*** INPUT DATA Section Begins ***

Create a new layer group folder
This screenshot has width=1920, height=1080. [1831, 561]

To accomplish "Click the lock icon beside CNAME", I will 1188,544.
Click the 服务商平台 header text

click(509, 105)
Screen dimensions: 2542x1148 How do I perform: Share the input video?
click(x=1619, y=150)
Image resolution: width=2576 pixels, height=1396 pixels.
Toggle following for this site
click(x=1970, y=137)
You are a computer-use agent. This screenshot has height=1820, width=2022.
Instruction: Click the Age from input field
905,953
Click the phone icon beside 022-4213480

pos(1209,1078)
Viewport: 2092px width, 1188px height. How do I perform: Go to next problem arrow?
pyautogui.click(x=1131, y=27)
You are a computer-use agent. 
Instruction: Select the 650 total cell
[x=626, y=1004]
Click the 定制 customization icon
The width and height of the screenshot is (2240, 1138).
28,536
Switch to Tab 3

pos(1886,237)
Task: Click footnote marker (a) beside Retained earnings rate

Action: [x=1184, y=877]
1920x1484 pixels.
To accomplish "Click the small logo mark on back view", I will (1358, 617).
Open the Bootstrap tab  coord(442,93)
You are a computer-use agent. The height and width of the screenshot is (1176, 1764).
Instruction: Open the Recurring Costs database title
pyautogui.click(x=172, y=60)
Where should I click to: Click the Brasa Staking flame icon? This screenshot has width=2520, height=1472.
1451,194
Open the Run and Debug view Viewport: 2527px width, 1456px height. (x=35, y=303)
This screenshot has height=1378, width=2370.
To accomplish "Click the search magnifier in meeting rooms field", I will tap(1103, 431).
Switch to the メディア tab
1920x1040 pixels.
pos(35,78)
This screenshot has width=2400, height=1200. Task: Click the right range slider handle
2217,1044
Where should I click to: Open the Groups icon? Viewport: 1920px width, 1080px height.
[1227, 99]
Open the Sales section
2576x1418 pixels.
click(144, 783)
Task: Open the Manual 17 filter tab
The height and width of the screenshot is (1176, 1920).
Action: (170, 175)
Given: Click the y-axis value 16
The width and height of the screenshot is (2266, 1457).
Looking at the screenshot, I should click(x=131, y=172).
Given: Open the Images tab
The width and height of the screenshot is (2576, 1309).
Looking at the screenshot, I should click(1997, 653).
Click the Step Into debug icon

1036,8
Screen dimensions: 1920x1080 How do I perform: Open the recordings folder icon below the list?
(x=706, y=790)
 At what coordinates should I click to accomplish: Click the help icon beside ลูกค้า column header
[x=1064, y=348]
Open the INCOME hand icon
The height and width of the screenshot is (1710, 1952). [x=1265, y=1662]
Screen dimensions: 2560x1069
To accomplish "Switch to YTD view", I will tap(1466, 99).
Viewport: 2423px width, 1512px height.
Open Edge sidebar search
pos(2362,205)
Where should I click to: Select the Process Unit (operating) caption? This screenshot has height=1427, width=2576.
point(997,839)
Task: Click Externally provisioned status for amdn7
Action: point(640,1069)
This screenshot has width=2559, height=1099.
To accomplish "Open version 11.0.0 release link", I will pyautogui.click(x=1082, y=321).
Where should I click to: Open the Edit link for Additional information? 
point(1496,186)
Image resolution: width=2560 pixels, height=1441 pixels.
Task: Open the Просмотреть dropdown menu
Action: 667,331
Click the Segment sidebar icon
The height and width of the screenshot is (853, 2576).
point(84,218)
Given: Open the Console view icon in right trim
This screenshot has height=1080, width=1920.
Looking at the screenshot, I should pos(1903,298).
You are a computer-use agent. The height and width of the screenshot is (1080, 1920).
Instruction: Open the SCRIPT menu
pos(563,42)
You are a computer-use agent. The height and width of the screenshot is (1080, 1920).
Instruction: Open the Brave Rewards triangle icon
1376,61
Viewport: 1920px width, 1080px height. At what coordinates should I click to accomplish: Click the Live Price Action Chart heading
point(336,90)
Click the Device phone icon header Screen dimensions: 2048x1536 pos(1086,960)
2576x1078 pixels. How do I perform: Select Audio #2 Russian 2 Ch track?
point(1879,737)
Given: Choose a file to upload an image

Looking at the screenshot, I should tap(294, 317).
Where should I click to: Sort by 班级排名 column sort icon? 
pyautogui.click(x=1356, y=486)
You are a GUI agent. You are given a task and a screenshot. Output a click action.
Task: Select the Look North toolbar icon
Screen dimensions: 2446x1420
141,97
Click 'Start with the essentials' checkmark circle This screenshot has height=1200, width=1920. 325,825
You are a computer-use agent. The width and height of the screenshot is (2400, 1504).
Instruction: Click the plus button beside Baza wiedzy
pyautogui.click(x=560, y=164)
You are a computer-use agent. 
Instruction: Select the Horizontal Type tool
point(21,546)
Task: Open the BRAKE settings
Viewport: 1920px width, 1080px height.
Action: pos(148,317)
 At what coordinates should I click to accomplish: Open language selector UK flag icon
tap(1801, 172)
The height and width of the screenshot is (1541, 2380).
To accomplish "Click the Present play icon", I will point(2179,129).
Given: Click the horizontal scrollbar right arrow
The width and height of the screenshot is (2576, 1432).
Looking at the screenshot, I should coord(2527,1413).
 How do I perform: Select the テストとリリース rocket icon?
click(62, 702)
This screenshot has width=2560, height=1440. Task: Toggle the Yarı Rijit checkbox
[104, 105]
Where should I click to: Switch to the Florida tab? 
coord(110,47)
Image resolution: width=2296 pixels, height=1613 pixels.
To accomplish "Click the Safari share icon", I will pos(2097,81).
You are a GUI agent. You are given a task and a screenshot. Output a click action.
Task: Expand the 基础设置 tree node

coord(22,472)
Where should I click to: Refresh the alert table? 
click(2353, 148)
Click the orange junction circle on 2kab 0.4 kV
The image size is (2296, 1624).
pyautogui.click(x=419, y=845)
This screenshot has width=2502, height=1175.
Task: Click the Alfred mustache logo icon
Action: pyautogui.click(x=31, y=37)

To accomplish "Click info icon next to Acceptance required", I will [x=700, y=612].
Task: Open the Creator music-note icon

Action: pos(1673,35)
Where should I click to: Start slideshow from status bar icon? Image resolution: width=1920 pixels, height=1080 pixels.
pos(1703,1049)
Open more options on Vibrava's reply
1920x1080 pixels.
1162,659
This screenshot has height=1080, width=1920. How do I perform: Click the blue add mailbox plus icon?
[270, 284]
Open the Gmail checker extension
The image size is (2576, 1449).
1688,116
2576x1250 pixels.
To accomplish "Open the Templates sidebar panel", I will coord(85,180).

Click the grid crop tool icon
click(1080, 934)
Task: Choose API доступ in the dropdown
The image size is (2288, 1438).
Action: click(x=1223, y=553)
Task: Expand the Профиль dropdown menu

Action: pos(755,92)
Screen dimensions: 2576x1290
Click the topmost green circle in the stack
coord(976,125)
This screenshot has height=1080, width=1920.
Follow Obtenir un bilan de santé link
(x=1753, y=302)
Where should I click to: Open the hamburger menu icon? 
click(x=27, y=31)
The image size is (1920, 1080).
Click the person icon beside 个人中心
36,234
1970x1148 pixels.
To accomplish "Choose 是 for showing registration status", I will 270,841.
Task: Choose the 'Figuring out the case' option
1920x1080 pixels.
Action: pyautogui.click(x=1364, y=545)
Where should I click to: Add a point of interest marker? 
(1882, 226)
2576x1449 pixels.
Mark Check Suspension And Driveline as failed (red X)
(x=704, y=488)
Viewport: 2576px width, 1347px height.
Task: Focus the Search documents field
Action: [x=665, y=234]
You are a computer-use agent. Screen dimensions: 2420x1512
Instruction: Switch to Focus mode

*** INPUT DATA Section Ends ***

§ EXERCISE DIRECTIONS
Wherever the string "computer" appears in the data above, copy the line it sits in.

§ ANSWER
You are a computer-use agent. This screenshot has height=1820, width=2022.
You are a computer-use agent. 
You are a computer-use agent. The height and width of the screenshot is (1176, 1764).
You are a computer-use agent. The height and width of the screenshot is (1080, 1920).
You are a computer-use agent. The height and width of the screenshot is (1080, 1920).
You are a computer-use agent. The width and height of the screenshot is (2400, 1504).
You are a computer-use agent. 
You are a computer-use agent. Screen dimensions: 2420x1512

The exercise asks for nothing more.